• Page text:
[Start of Attachment]
Materials and Methods: To identify lipase-producing strains, specific culture media such as tributyrin agar were used, and the secretion of lipase around the bacterial colonies was observed. The isolates were then subjected to biochemical evaluation to determine the strains with the highest enzyme activity. To identify the bacterial strains accurately, PCR was performed targeting conserved 16S rRNA sequences. The PCR products were sequenced and analyzed using the BLAST method for further analysis and identification.
Results: To identify lipase-producing strains, different dilutions of contaminated effluent and soil samples were cultured. Four colonies with the widest transparent halo around them were isolated and purified (R1-R4). Strain R2 exhibited the highest lipase activity with a value of 3.452u/ml, whereas strain R4 displayed the lowest activity at 1.996u/ml. After conducting the molecular evaluation of the isolated strains, it was revealed that strain R1 belonged to Acinetobacter junii strain B2, strain R2 was identified as Rummeliibacillus pycnus strain NBRC 101231, and strain R3 was categorized as Pseudomonas aeruginosa strain HX-2.
Discussion and Conclusion: The study identifies a promising local bacterial candidate that holds potential for industrial-scale production of lipase.
[End of Attachment]
• Data under study:
[Start of Attachment]
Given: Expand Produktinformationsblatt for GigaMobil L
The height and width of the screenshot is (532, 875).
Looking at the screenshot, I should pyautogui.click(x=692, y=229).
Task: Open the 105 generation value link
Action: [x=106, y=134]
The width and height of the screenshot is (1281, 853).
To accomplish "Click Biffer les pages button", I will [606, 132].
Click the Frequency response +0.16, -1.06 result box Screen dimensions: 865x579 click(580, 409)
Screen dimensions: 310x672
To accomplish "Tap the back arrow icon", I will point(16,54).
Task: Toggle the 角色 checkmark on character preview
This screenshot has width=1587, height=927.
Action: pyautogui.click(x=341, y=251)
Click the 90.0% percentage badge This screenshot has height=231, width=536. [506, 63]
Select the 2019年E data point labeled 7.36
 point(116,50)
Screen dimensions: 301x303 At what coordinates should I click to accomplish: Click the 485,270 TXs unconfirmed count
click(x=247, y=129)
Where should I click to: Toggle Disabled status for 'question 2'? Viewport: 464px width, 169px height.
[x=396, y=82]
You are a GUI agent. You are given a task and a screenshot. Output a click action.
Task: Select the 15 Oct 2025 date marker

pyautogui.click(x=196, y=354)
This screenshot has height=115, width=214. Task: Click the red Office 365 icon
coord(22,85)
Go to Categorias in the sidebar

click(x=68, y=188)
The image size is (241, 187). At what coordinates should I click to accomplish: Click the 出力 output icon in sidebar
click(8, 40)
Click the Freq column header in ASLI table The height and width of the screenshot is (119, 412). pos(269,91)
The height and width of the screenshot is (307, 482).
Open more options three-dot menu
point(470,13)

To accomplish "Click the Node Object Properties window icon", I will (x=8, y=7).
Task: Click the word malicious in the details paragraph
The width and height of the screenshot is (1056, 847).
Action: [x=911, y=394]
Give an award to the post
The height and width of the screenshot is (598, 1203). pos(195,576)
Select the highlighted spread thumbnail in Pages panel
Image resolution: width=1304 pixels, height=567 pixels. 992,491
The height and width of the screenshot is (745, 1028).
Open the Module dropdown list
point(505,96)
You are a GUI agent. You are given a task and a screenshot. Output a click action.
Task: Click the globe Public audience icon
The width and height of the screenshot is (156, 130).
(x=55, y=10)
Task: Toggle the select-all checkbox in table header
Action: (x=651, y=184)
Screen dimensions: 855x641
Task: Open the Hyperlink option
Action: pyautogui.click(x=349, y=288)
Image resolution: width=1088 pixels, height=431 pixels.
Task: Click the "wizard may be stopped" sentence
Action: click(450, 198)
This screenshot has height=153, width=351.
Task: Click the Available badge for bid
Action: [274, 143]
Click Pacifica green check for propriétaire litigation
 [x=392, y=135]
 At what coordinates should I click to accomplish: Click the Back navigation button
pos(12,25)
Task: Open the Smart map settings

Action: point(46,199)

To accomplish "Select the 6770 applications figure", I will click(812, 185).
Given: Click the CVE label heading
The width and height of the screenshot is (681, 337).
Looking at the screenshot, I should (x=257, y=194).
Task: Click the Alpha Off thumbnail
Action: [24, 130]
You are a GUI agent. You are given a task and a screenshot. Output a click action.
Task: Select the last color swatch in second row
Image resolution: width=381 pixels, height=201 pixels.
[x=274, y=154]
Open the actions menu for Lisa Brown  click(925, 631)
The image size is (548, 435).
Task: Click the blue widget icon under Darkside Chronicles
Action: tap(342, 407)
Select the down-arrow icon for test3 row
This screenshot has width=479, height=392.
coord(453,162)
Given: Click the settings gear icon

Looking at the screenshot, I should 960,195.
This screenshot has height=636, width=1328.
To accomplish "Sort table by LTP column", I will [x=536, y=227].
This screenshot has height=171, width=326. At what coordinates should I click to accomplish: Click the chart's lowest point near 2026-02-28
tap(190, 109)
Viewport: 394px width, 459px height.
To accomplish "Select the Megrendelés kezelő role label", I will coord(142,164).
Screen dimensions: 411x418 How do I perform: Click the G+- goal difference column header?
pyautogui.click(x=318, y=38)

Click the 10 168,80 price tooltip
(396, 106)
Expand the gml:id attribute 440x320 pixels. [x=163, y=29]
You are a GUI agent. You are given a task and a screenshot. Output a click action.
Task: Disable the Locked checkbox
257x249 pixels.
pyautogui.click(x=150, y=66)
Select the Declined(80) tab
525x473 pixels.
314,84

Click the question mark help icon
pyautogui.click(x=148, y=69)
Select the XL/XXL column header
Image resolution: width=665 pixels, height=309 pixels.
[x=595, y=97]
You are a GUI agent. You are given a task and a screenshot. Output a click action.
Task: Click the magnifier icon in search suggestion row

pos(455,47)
[End of Attachment]
• Required action 1:
List each named bacterial strain to which the lipase study abstract assigns one of the isolates through molecular evaluation.
• Required action 2:
Pick up the lipase study abstract after its final sentence and continue it.

• Answer 1:
- Acinetobacter junii strain B2
- Rummeliibacillus pycnus strain NBRC 101231
- Pseudomonas aeruginosa strain HX-2

• Answer 2:
|Bacteria؛ Isolation؛ Lipase؛ Oil؛ Para-nitrophenyl Palmitate (P-npp)
Following the increase in population and the subsequent rise in food demand, the production of industrial effluents and the associated challenges related to their discharge into the environment have become significant issues. Oily wastewater, in particular, contains numerous organic compounds that contribute to high levels of chemical oxygen demand (C.O.D.), typically ranging from 30,000 to 100,000 mg/L. Discharging such wastewater into the environment and surface water leads to a significant depletion of oxygen and harmful effects on the aquatic ecosystem. These effluents contain approximately 1,500 to 15,000 mg/L of fats and oils, which can pose severe problems for wastewater treatment systems, including sudden sludge removal, reduced oxygen availability for microorganisms, accumulation, and the development of strong odors (1, 2).
Currently, the enzymatic treatment of this wastewater type is the focus of several studies conducted by various researchers. The enzymatic purification process of fatty compounds necessitates the presence of the enzyme lipase. Lipase works to break down oils and fats into fatty acids and glycerol. This transformation allows these compounds, unlike long-chain oily compounds, to be readily utilized by microorganisms (3).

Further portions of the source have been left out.